> EXTRAIT SOURCE

_____

Vigneron Georges Schiltz
© Pancake!

Transforming Experiences Jeune vigneron audacieux

4 minutes

« Fru » : la joie dans le coeur

C’est le long de la Sûre et de la Moselle que pousse la matière première pour la production de grands crus ou de petits vins fins. Un paysage culturel ancestral dans lequel le jeune vigneron Georges Schiltz a installé son laboratoire d’expérimentations.

Georges Schiltz est un fou. Comment pourrait-on qualifier autrement ce géographe de formation dont la famille n’a jamais fait pousser un seul cep de sa vie, et qui soudain se met en tête de fabriquer du vin ? Un novice qui entend s’implanter et s’intégrer dans une région viticole très ancienne où le jus de la treille est fabriqué de père en fils depuis l’époque romaine ?

Cette nouvelle génération de vignerons qui expérimente des méthodes innovantes de culture, qui échange de manière passionnée avec ses collègues du monde entier et qui – puisque l’oeil boit aussi – accorde une grande importance à la conception de ses bouteilles et de ses étiquettes, on l’appelle volontiers la génération des « jeunes audacieux ».

Georges Schiltz en est un, vraiment jeune du haut de ses 32 ans ! Initialement, il voulait travailler dans l’aide au développement et a étudié la géographie. Pourtant, son grand-père l’initia très tôt à l’art de l’alambic. Et la distillation, cette manière de préserver le goût des fruits du verger de la ferme familiale, l’a tellement fasciné que ce passe-temps est devenu une profession, alors même qu’il était encore étudiant. Sous l’appellation « Tudorsgeeschter » (pour l’inventeur de la batterie au plomb, Henri Tudor, un natif de Rosport, d’après lequel on nomme aussi les habitant de ce village les « fantômes de Tudor »), il se met à fabriquer des schnaps et des liqueurs.

Mais il est très curieux. Entouré de vignobles, il a eu le désir de révéler aussi les arômes du raisin. Une entreprise osée, puisque personne n’avait jamais fabriqué de vin dans sa famille. Et surtout : elle ne possédait pas de vignobles !

_____

> ITEMS EXTRAITS
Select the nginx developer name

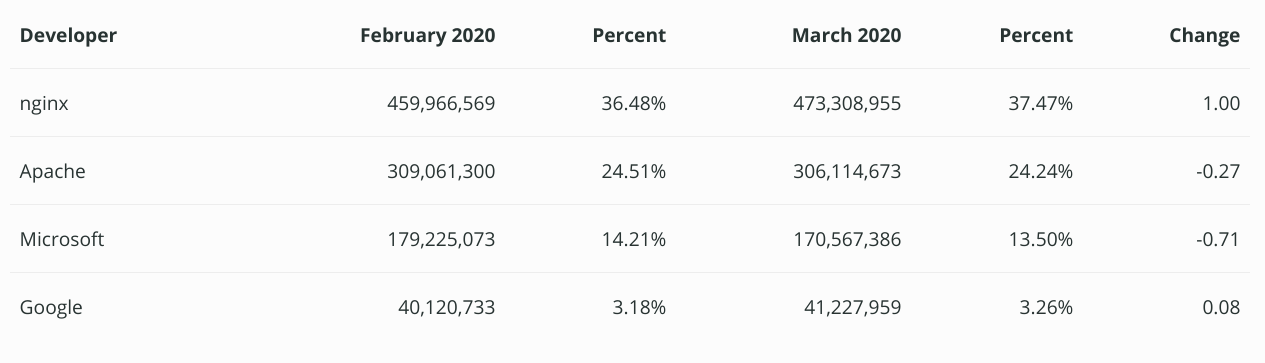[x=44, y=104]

_____

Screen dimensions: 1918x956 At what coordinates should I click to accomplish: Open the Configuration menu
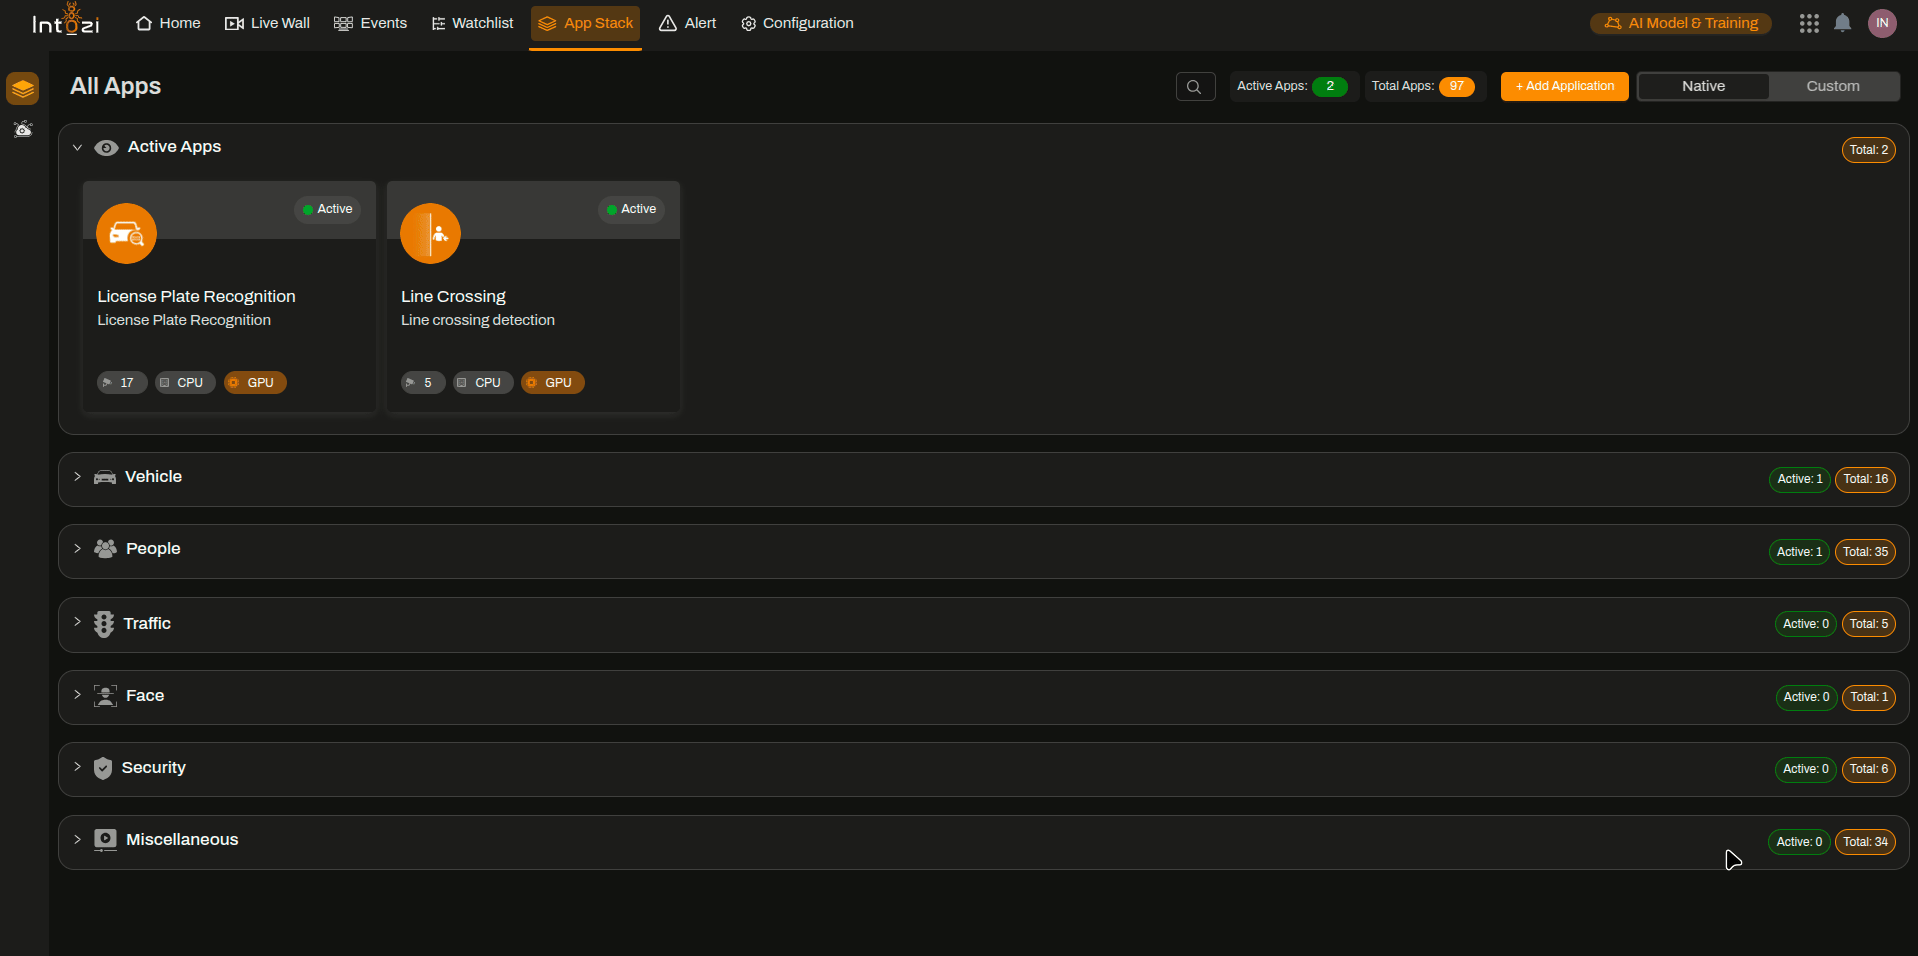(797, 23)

_____

> CONSIGNES DE L'EXERCICE
• 1. D'après l'extrait source, sous quelle appellation Georges Schiltz fabrique-t-il des schnaps et des liqueurs ?
• 2. Extrayez de l'extrait source le passage qui commence par « Mais il est » et se termine par « de vignobles ! », en le recopiant sans aucune modification.
Appuyez-vous uniquement sur l'extrait source pour répondre.

> RÉSULTATS SUCCESSIFS
• 1. Sous l'appellation « Tudorsgeeschter ».

• 2.
Mais il est très curieux. Entouré de vignobles, il a eu le désir de révéler aussi les arômes du raisin. Une entreprise osée, puisque personne n’avait jamais fabriqué de vin dans sa famille. Et surtout : elle ne possédait pas de vignobles !